Wie schnell eine eher unpolitische Protestkultur von Jugendlichen mit der SED-Diktatur kollidierte, ist zu Beginn der Zeitachse in der Ausstellung abzulesen. So etwa entwickelte sich schon in den 1960er-Jahren der Fußgängertunnel am Lichtenberger Bahnhof zum bekannten Treffpunkt der Beatszene. Die "Langhaarigen" wurden dabei nicht nur von der Polizei angegangen. Auch viele Bürger fühlten sich durch das "rowdyhaftes Verhalten" der Jungen provoziert. "Die Gesellschaft in der DDR war extrem intolerant", weiß Dirk Moldt.

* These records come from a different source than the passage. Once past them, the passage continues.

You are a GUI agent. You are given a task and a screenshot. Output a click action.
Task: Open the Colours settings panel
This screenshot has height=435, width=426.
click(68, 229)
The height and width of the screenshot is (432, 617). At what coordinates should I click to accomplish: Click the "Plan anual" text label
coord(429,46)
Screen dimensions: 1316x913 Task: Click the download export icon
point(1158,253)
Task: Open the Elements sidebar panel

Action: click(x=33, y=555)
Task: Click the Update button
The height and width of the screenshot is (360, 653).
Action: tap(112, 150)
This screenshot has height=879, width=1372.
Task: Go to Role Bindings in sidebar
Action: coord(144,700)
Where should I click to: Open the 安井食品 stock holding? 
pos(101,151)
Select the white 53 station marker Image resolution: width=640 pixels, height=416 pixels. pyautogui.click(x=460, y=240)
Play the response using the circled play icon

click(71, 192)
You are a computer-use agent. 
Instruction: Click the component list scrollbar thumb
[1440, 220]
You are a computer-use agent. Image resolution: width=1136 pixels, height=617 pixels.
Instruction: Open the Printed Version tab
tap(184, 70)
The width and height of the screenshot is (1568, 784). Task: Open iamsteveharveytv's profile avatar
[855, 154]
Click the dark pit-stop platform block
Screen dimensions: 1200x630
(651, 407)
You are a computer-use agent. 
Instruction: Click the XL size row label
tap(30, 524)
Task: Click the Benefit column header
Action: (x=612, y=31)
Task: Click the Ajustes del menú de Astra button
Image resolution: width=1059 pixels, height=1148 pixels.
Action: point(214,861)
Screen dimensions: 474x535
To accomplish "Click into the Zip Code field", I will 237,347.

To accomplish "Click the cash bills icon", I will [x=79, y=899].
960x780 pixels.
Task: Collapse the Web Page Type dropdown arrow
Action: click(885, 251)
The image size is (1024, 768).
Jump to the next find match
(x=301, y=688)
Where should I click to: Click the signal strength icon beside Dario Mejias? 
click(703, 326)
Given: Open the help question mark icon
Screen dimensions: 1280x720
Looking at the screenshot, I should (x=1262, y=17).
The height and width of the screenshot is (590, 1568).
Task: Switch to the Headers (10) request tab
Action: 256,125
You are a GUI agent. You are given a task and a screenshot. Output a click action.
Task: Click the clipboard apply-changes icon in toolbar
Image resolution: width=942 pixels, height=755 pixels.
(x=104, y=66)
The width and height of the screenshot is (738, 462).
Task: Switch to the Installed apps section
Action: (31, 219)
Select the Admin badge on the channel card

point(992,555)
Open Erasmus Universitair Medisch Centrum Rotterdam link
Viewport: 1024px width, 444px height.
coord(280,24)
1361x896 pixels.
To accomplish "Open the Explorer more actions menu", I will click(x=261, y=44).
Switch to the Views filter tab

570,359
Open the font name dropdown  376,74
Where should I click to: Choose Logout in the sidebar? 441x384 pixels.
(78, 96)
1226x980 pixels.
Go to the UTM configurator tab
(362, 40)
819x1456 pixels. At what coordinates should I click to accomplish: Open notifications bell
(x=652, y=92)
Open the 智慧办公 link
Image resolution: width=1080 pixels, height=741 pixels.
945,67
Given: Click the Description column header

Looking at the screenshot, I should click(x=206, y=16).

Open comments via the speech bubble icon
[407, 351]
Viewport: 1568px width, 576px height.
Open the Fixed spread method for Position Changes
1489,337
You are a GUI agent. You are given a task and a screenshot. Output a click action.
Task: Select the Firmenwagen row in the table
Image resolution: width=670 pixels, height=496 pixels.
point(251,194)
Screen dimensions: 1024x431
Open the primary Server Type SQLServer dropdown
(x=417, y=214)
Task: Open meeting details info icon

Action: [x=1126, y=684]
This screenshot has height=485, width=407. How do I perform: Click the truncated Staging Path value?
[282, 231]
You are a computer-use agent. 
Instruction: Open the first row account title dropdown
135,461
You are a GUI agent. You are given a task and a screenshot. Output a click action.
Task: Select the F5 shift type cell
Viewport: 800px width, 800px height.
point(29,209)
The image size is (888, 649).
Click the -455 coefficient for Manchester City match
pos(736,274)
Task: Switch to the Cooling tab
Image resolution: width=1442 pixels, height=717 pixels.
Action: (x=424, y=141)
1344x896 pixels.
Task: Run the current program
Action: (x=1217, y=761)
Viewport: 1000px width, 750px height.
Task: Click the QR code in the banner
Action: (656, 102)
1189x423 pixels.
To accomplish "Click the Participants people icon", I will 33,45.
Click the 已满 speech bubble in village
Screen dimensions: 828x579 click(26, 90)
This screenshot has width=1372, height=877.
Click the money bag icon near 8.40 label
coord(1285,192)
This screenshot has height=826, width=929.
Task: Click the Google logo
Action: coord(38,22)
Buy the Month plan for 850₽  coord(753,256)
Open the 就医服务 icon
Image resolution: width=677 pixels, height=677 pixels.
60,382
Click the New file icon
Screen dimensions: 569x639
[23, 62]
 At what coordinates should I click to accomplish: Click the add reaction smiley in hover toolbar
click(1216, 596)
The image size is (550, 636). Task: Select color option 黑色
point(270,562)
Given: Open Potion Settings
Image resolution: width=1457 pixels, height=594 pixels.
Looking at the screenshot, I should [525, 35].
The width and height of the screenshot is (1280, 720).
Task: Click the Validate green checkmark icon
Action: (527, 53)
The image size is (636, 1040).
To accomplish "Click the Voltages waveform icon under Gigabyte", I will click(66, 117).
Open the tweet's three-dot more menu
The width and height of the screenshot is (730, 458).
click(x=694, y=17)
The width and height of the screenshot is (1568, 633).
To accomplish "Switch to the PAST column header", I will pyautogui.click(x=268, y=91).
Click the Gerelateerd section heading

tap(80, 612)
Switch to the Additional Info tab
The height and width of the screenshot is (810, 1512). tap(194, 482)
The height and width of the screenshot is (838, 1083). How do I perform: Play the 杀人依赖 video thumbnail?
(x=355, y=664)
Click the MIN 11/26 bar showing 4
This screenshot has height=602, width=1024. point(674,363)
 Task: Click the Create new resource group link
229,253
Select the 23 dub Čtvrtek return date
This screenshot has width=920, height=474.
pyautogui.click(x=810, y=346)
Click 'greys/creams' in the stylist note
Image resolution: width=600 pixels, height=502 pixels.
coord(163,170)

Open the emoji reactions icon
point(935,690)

So bedeutete jugendlicher Protest oft auch den Ausschluss aus der Gesellschaft. Auflehnung mündete nicht nur im Fingerzeig der Nachbarn, sondern auch in herabwürdigende Bestrafung wie Zwangsarbeit, Überstellung in Umerziehungsheime oder Wegschluss in Gefängnissen. Eine Abweichung von der ideologisch festgelegten Norm wurde oft als "asoziale Lebensweise" verfolgt.
Mit so mancher Sache musste sich der Staat allerdings abfinden: "Irgendwann wurden selbst die Langhaarigen hoffähig", resümiert Moldt. Deshalb brachten Jugendliche Protest beispielsweise als Punks mit selbst gebastelten Ansteckern aus Bierflaschenkorken und bunte Haaren zum Ausdruck. Ende der 1980er-Jahre mündete dieser Protest schließlich auf die Straße und verschmolz mit der Bürgerbewegung in die friedliche Revolution. Doch der Beitrag der Jugendlichen bleibt bis heute zu wenig beachtet, findet Moldt. "Viele Jugendgruppen wirkten an der DDR-Opposition mit. Darunter die Alösa-Punks, die sich gegen den Wahlbetrug 1989 richteten." Die Geschichte ihrer Bewegung zeigt die Ausstellung anhand von Flugblättern, "Fanzines" und bemalten Stoffbahnen.